Demissão do primeiro-ministro não é garantia do fim da crise no Haiti
O Haiti prepara-se para um conselho presidencial de transição, após a renúncia do primeiro-ministro Ariel Henry, mas permanecem dúvidas sobre a melhoria da situação no país devastado pela violência de gangues.
© Reuters
Mundo Haiti
Um sinal de que a situação continua longe de estar estabilizada foi a decisão do Quénia, que suspendeu esta terça-feira o planeado envio de agentes policiais para o Haiti, no âmbito de uma missão internacional apoiada pela ONU.
Ariel Henry, que não conseguiu regressar a casa depois de uma viagem ao Quénia, garantiu numa mensagem de vídeo na segunda-feira à noite que continuará a gerir os assuntos do dia-a-dia até que uma "transição do conselho presidencial" seja implementada.
O anúncio foi feito pela primeira vez pela Comunidade das Caraíbas (Caricom) durante uma reunião de emergência na Jamaica com representantes da ONU e dos Estados Unidos em particular, bem como membros de partidos políticos e da sociedade civil haitiana.
A ONU "espera fortemente" que o acordo ajude a acabar com a violência, mas "é muito difícil para nós prever" o que vai acontecer, referiu o porta-voz do secretário-geral da ONU, Stéphane Dujarric.
A União Europeia saudou "os progressos significativos" alcançados durante a reunião na Jamaica e considerou que "uma transição política viável, inclusiva e sustentável liderada pelos haitianos [era] a única opção para colocar o país no caminho da estabilidade".
Este conselho de transição presidencial deve "escolher e nomear rapidamente um primeiro-ministro interino", segundo a Caricom.
Uma das dúvidas é como irão reagir os gangues criminosos, que controlam cerca de 80% da capital.
O líder de um desses gangues armados, o ex-polícia Jimmy Chérizier, conhecido como "Barbecue", ameaçou recentemente uma "guerra civil" caso Ariel Henry não renunciasse.
Pouco antes do anúncio da saída do primeiro-ministro, "Barbecue" afirmou que não reconheceria um "governo formado pela Caricom ou outras organizações".
"Se a comunidade internacional continuar com a sua estratégia de entregar o poder a um pequeno grupo de políticos tradicionais, mergulhará o Haiti no caos", assegurou.
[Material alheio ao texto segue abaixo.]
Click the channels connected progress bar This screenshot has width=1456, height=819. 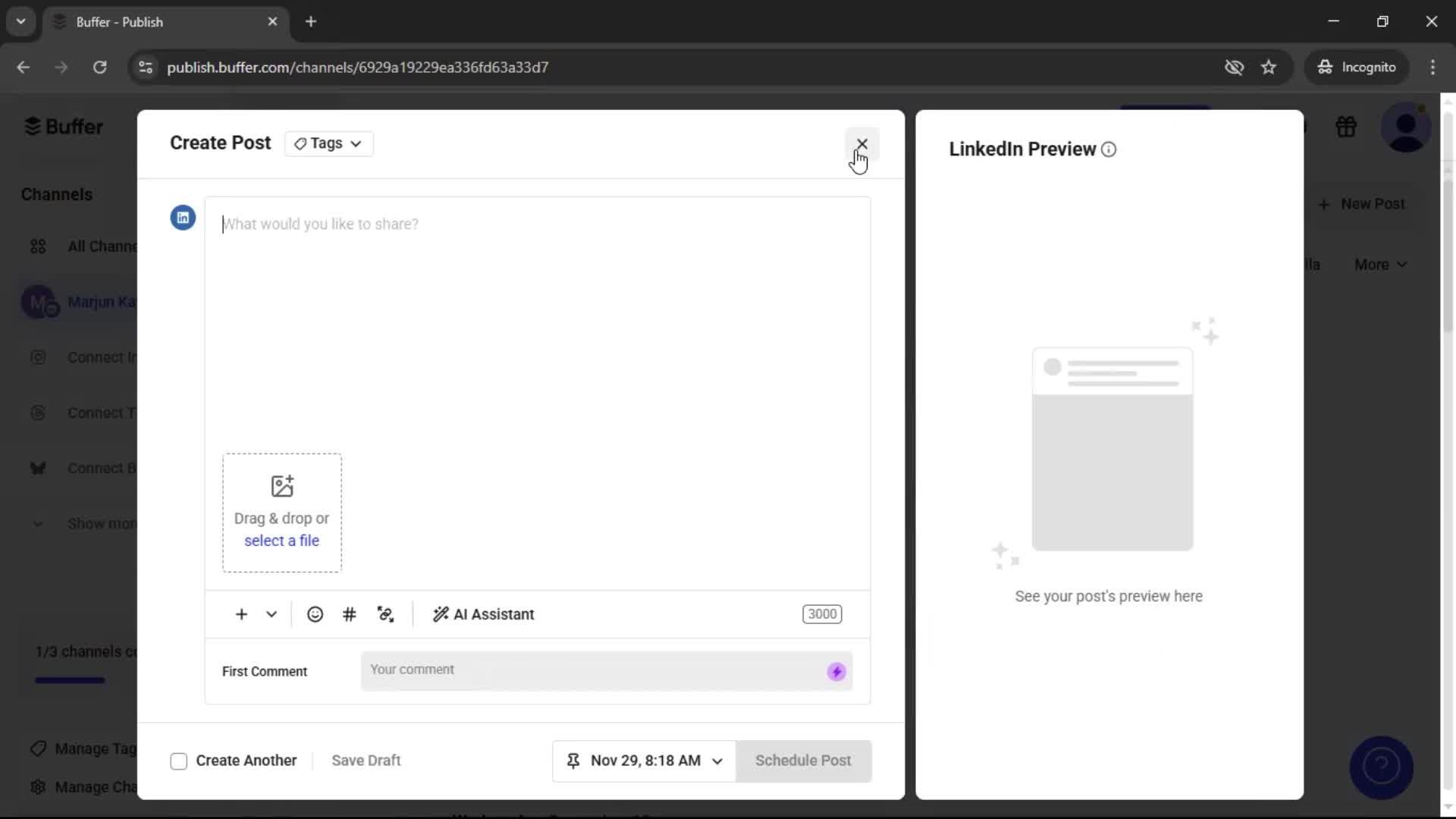[69, 679]
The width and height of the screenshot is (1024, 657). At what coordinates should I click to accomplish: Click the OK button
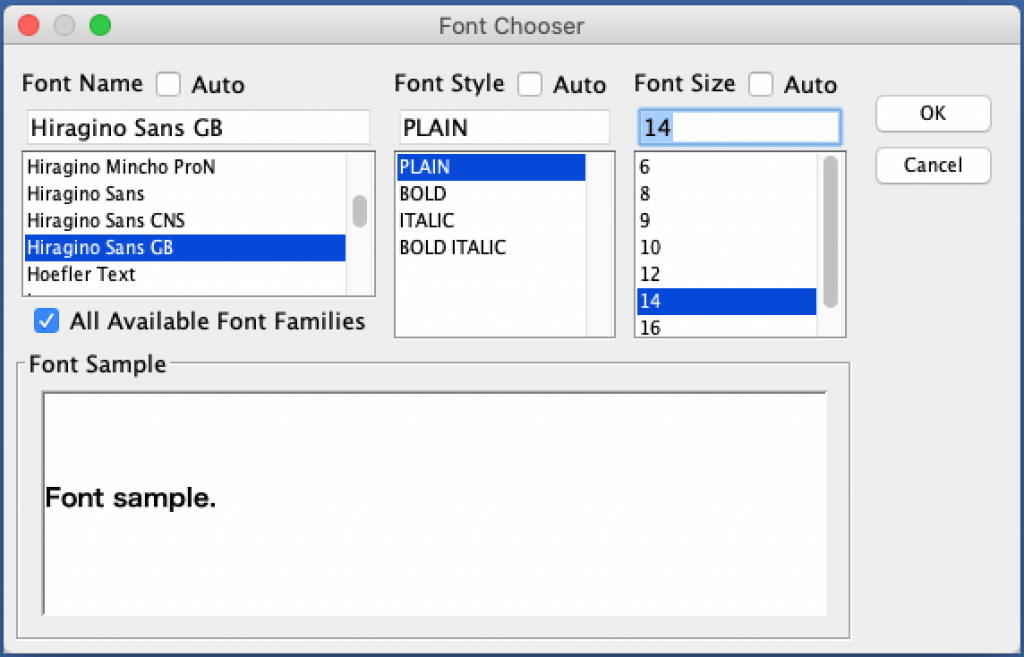point(932,114)
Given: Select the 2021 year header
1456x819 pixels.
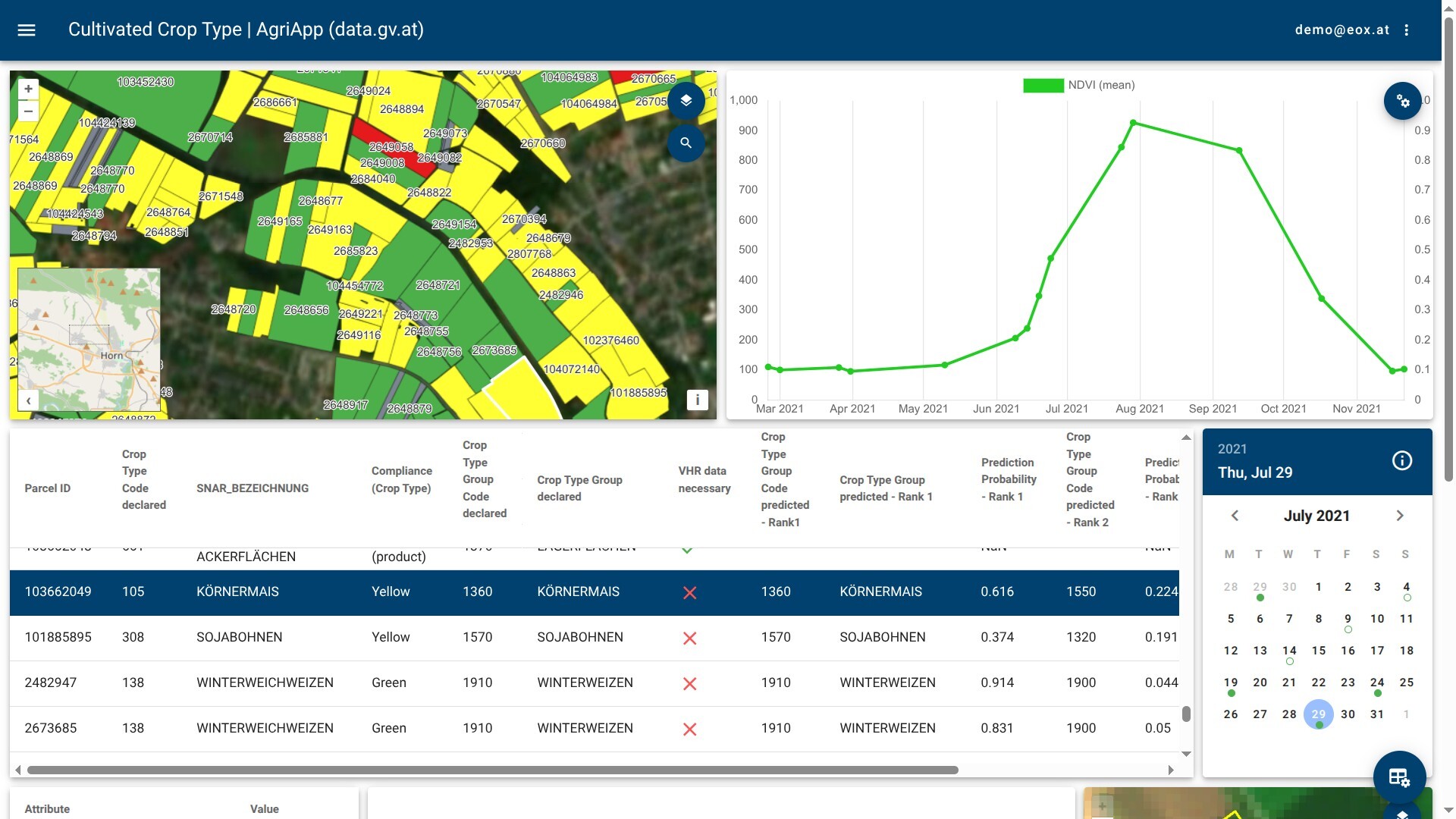Looking at the screenshot, I should pyautogui.click(x=1232, y=449).
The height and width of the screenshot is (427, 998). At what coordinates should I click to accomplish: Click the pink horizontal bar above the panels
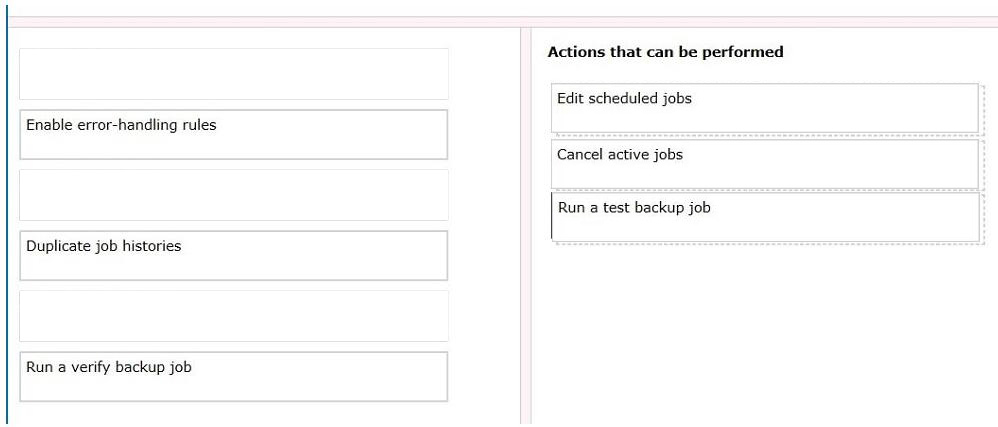click(503, 22)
Na terça-feira, uma calma inquietante reinou em Porto Príncipe, apesar de serem ouvidos tiros em alguns bairros, segundo um correspondente da agência France-Presse (AFP) e moradores.
Sem Presidente, nem parlamento, pois o último chefe de Estado, Jovenel Moïse, foi assassinado em 2021, o Haiti não tem eleições desde 2016. Ariel Henry, nomeado por Jovenel Moïse, deveria ter deixado o cargo no início de fevereiro.
As gangues assumiram o controlo de áreas do país de 11,6 milhões de habitantes.
O ministro dos Negócios Estrangeiros de França anunciou esta terça-feira a retirada do seu "pessoal não essencial", depois de medida semelhante da UE no dia anterior.
Após meses de procrastinação, o Conselho de Segurança da ONU deu o seu acordo em outubro para enviar uma missão multinacional liderada pelo Quénia ao país.
Mas o governo queniano decidiu suspender o envio planeado dos seus agentes policiais, citando uma "mudança radical após o colapso total da lei e da ordem e a demissão do primeiro-ministro".
Washington respondeu imediatamente que não via razão para este adiamento.
O Haiti continua a ser o país mais pobre do continente americano.
O chefe do Programa Alimentar Mundial (PMA) no Haiti, Jean-Martin Bauer, alertou em comunicado esta terça-feira que o país está a passar por "uma das crises alimentares mais graves do mundo - 1,4 milhão de haitianos estão a dois dedos da fome".
Segundo a Organização Internacional para as Migrações, 362 mil pessoas estão atualmente deslocadas no Haiti, um número que aumentou 15% desde o início do ano.